Warum immer mehr Hobbygärtner auf Bio-Dünger umsteigen
Seit der Pandemie und der Energiekrise durch den Ukraine-Krieg steigen immer mehr Hobbygärtner auf Bio-Dünger um. Die stark gestiegenen Preise für synthetische Alternativen veranlassen viele, zu natürlichen Lösungen zu greifen. Dieser Wandel spiegelt einen größeren Trend wider, wie Menschen ihre Gärten heute pflegen.
Der Preis für flüssige Mineraldünger liegt für Verbraucher mittlerweile bei etwa 12 Euro pro Liter. Branchenexperten warnen, dass er bald auf 13 oder sogar 14 Euro klettern könnte. Wenn synthetische Produkte teurer werden, steigt in der Regel die Nachfrage nach biologischen Ersatzstoffen.
Der Bio-Markt wächst derzeit zwei- bis dreimal schneller als der konventionelle Sektor. Compo, ein führender Hersteller, gibt an, dass mittlerweile etwa zwei Drittel seines Sortiments für Boden- und Pflanzenpflege biologisch sind. Doch die eigentliche Herausforderung liegt in der Logistik: Die explodierenden Dieselkosten könnten Lieferverzögerungen und zusätzliche Gebühren nach sich ziehen.

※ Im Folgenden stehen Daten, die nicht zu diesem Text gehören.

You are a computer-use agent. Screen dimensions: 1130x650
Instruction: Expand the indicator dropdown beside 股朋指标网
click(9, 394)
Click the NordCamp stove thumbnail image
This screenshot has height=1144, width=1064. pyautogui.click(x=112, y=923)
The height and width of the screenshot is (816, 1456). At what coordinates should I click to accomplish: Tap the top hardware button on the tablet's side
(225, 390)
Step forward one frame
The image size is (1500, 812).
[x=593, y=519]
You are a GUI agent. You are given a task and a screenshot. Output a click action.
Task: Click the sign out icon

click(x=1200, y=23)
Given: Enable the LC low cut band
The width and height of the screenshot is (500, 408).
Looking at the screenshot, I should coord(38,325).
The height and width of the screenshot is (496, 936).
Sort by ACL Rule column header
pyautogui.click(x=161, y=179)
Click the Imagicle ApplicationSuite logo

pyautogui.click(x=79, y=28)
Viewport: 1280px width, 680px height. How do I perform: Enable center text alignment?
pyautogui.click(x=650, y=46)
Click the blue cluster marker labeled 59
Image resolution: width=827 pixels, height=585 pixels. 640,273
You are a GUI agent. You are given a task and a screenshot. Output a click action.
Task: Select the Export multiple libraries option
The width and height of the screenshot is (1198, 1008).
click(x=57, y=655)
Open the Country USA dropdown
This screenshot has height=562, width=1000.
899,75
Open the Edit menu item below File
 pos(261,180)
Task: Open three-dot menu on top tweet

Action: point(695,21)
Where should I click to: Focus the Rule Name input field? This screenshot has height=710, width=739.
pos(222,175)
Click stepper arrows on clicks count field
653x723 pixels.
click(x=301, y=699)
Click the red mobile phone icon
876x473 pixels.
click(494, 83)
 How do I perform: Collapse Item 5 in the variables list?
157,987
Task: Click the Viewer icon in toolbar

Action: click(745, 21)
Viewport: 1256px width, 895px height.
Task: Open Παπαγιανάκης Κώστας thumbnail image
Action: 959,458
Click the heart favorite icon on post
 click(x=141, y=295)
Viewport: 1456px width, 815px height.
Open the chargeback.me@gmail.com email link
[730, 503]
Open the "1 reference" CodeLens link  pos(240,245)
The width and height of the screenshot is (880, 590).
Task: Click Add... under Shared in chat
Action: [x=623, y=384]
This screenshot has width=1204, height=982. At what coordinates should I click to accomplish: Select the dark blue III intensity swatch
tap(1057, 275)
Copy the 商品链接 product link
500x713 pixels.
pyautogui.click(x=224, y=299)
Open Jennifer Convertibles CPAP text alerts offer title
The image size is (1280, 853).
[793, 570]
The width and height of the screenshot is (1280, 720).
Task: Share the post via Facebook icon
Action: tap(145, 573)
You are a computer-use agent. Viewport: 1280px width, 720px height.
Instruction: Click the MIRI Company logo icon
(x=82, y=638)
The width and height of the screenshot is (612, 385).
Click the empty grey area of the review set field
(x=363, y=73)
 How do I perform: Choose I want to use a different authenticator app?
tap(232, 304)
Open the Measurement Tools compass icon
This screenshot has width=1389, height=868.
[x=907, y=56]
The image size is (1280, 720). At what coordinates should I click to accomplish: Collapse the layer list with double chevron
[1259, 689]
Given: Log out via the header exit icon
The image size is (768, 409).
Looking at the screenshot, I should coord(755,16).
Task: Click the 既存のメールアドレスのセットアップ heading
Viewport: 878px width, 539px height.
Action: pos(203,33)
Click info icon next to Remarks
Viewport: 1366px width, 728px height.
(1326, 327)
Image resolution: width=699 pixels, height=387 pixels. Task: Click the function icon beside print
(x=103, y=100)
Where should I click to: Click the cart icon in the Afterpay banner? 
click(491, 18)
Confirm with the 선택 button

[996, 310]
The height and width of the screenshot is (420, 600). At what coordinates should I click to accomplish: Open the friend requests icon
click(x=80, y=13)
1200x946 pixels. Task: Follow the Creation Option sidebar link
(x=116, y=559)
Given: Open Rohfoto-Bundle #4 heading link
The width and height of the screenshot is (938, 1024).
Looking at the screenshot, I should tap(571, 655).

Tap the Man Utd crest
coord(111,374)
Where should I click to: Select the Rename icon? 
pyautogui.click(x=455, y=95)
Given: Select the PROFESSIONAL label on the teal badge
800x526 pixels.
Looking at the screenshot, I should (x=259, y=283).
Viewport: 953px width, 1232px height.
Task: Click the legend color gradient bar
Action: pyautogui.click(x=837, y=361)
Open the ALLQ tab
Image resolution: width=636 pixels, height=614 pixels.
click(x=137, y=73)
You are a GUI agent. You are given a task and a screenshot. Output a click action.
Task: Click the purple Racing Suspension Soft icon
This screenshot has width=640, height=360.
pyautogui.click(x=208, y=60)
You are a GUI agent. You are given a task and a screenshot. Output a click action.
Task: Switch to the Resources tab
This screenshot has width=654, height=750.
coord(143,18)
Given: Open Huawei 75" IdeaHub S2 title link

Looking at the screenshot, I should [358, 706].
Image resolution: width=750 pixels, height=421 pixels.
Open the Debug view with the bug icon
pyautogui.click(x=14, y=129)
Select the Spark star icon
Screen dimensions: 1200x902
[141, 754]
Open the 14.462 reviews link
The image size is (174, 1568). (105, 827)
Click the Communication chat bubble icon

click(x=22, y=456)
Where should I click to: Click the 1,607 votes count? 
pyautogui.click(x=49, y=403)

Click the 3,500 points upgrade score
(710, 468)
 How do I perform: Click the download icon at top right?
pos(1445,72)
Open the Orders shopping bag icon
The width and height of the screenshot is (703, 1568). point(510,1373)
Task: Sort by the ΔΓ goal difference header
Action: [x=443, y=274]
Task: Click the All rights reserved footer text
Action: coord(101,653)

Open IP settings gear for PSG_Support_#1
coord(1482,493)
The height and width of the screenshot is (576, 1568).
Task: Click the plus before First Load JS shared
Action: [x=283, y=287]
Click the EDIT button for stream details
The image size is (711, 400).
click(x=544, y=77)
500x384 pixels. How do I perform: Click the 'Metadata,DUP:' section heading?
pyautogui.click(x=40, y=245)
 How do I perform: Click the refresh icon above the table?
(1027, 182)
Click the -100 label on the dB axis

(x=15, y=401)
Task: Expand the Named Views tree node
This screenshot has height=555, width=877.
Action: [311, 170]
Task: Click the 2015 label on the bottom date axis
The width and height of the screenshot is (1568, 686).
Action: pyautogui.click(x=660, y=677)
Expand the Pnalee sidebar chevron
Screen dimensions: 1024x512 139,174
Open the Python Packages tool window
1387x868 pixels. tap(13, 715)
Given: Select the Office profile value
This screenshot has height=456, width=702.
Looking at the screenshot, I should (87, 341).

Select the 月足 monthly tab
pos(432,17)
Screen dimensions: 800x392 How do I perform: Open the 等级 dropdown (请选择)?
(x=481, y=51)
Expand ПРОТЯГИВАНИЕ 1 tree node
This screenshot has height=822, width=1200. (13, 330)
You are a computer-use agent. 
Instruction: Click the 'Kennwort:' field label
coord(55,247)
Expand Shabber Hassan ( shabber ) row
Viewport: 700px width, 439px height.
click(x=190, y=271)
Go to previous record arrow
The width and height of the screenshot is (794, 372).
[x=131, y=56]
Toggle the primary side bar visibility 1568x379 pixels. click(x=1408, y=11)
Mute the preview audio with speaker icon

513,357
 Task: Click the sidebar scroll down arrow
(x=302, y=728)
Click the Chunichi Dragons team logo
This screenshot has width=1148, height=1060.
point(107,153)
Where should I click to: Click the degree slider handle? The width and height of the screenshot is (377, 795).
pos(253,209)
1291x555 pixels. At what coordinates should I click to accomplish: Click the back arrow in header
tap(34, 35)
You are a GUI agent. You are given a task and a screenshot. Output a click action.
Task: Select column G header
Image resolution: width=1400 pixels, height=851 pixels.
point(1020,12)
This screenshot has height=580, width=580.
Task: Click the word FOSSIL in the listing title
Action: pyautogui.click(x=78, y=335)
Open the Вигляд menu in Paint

Bisher bleiben die meisten Produkte ohne Preiserhöhungen in den Regalen. Die Hersteller haben Rohstoffe frühzeitig gesichert und so die diesjährige Ware vor der Inflation geschützt. Dennoch könnten synthetische Düngemittel im nächsten Jahr noch teurer werden, falls sich die Spannungen im Iran weiter zuspitzen.
Der Umstieg auf Bio-Dünger wird vor allem von Kosten und Verfügbarkeit vorangetrieben. Gärtner finden zwar noch ausreichend Ware, doch künftige Preisanstiege und Lieferengpässe bleiben ein Risiko. Der Trend zeigt, wie globale Ereignisse selbst die Gewohnheiten von Kleingärtnern verändern.